• **Work task**
Starting at the top of the listing below, copy each line exactly, stopping after the line that contains "First name (243, 1179)".

········

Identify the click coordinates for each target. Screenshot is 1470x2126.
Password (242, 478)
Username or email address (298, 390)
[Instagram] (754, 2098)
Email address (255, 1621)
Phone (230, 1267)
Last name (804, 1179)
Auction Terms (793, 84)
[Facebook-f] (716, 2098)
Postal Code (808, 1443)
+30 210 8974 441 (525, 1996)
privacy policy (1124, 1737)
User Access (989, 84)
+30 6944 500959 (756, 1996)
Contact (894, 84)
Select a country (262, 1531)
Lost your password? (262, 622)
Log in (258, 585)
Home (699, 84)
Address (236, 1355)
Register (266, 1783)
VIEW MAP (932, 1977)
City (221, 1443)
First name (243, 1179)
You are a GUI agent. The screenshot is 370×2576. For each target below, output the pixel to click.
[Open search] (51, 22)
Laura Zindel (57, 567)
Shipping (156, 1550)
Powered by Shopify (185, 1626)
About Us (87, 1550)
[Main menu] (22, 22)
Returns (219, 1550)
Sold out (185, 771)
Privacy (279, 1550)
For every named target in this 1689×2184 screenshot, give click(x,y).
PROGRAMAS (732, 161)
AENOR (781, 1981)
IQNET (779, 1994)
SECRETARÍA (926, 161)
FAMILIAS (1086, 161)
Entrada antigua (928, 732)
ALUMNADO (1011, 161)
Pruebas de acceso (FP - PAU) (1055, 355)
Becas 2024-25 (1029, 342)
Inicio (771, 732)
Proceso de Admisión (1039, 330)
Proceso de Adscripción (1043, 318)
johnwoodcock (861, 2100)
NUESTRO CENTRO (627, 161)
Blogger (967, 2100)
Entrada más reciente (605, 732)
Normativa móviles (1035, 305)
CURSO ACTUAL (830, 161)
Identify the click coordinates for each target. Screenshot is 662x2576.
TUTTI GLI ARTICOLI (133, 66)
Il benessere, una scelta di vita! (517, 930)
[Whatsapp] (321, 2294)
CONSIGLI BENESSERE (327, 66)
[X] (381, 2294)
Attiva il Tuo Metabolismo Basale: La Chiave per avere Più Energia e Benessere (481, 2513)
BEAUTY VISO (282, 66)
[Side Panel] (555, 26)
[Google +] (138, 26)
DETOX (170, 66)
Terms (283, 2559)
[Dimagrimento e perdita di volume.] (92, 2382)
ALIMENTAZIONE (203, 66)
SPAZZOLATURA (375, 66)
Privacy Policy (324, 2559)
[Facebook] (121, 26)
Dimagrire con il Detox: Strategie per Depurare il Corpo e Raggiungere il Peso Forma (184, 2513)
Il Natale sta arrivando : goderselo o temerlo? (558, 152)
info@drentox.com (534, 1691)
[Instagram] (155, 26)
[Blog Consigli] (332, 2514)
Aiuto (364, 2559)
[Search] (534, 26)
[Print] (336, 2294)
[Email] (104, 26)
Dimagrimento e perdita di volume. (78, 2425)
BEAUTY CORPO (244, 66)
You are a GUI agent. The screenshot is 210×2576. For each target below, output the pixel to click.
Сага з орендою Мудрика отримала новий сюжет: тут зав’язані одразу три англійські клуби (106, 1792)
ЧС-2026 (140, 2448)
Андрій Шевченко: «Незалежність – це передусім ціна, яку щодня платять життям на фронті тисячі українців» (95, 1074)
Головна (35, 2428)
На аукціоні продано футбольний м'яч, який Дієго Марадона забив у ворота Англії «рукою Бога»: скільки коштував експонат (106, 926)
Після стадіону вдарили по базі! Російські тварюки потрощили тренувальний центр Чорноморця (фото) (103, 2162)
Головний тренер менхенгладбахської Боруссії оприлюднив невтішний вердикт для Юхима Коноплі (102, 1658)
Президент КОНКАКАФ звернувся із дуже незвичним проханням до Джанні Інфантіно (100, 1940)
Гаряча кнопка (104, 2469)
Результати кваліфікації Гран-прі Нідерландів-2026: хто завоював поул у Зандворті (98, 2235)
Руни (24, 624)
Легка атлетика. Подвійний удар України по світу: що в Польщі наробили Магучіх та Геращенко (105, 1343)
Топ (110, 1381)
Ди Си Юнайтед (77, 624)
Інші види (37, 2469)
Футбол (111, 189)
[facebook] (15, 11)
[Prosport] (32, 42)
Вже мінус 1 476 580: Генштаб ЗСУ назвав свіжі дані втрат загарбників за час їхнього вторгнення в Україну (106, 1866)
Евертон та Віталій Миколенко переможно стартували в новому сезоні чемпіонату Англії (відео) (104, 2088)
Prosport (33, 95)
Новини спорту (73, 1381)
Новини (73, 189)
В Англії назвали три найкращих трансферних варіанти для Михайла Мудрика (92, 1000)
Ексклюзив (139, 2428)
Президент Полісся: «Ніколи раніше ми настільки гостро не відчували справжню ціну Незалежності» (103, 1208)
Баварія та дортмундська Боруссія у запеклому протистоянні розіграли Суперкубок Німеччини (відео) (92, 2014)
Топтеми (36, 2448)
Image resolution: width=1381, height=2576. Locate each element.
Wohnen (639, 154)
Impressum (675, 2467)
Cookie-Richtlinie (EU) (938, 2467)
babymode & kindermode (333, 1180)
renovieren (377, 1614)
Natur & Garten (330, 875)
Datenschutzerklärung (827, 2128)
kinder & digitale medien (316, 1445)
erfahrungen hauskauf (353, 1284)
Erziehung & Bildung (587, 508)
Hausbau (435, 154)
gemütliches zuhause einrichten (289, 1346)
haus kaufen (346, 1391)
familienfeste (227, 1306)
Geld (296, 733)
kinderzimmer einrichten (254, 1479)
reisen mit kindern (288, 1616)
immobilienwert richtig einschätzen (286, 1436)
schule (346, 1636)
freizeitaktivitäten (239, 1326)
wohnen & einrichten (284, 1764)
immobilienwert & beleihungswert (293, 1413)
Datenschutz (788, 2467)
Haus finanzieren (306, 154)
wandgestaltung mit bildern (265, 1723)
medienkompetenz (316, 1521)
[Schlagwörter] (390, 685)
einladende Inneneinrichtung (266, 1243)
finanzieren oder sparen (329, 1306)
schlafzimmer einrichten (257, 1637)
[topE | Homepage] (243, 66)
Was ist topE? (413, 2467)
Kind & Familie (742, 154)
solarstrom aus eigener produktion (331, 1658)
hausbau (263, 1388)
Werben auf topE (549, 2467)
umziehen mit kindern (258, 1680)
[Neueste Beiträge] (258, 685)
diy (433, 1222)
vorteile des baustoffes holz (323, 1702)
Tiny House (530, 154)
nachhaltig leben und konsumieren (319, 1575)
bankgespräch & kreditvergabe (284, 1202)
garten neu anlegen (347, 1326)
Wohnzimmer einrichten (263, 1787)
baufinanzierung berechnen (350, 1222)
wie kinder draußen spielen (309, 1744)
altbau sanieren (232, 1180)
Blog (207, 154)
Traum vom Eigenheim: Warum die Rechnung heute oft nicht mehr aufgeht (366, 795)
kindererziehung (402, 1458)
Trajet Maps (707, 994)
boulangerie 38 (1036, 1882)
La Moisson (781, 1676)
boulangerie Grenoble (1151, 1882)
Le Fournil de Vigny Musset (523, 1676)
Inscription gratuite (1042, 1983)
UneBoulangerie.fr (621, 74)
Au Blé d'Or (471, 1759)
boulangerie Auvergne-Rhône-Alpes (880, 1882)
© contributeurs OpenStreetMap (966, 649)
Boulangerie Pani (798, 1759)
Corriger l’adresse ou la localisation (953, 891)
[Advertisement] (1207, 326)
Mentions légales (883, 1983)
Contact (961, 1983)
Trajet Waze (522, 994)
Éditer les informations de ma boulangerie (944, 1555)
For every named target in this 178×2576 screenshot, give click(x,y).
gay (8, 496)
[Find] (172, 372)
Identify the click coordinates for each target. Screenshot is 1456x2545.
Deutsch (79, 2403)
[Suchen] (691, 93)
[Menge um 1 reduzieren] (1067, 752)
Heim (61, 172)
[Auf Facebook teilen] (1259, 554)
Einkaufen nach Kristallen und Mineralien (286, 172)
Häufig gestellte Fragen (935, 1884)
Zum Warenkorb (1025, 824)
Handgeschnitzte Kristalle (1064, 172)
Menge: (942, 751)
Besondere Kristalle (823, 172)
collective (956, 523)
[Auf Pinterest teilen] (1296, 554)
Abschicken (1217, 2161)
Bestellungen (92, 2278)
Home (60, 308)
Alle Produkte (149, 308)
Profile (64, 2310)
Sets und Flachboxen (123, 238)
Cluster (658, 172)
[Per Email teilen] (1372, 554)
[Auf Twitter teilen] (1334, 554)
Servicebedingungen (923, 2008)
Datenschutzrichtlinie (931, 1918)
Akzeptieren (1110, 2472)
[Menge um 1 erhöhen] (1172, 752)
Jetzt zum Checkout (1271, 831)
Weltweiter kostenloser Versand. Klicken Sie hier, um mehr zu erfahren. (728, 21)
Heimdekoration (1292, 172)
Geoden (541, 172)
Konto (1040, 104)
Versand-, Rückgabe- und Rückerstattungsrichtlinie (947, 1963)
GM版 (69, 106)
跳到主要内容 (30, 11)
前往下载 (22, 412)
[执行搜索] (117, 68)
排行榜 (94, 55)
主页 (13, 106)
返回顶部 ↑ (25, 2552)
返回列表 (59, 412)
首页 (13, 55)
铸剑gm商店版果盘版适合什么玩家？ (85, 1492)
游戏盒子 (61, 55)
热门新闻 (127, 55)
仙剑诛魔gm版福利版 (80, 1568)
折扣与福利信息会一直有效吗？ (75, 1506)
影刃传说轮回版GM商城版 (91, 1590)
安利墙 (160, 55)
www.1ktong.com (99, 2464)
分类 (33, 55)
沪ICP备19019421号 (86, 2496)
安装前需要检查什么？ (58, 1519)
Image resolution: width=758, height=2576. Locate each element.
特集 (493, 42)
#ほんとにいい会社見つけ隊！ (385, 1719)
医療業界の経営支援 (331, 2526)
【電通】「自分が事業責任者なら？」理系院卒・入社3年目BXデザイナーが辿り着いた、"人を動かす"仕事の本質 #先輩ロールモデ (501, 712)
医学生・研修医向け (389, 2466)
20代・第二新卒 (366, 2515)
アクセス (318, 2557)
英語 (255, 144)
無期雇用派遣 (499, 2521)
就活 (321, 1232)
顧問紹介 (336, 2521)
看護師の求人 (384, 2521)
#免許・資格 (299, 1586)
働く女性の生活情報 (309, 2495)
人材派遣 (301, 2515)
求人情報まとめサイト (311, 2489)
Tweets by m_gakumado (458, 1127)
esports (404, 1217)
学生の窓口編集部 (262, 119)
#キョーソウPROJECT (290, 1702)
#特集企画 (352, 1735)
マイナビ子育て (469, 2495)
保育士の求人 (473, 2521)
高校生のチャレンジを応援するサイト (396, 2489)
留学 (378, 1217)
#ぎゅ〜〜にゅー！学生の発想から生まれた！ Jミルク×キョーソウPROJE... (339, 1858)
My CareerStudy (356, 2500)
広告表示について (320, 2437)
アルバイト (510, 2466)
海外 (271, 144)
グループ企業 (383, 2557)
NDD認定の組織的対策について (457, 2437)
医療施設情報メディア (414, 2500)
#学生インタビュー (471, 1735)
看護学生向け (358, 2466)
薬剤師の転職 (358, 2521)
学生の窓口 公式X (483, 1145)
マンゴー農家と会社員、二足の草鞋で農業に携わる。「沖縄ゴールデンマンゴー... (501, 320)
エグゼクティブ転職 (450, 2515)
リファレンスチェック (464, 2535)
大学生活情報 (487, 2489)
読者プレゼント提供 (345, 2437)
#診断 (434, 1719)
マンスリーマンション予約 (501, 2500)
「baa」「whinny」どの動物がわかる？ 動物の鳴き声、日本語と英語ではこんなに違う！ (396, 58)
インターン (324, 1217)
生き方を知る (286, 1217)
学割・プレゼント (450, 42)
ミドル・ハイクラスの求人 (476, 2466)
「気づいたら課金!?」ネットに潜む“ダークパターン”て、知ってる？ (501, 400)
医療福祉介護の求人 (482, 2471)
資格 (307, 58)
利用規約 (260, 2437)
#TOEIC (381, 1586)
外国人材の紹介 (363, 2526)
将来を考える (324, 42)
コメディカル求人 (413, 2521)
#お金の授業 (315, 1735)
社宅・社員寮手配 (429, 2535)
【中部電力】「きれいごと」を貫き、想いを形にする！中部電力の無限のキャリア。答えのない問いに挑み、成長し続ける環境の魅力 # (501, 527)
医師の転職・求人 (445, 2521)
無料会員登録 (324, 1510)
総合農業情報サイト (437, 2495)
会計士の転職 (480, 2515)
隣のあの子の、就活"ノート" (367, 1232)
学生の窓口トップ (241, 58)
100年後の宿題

········

• **Exercise solution**
Identify the click coordinates for each target. Screenshot is 1470x2126.
Password (242, 478)
Username or email address (298, 390)
[Instagram] (754, 2098)
Email address (255, 1621)
Phone (230, 1267)
Last name (804, 1179)
Auction Terms (793, 84)
[Facebook-f] (716, 2098)
Postal Code (808, 1443)
+30 210 8974 441 (525, 1996)
privacy policy (1124, 1737)
User Access (989, 84)
+30 6944 500959 (756, 1996)
Contact (894, 84)
Select a country (262, 1531)
Lost your password? (262, 622)
Log in (258, 585)
Home (699, 84)
Address (236, 1355)
Register (266, 1783)
VIEW MAP (932, 1977)
City (221, 1443)
First name (243, 1179)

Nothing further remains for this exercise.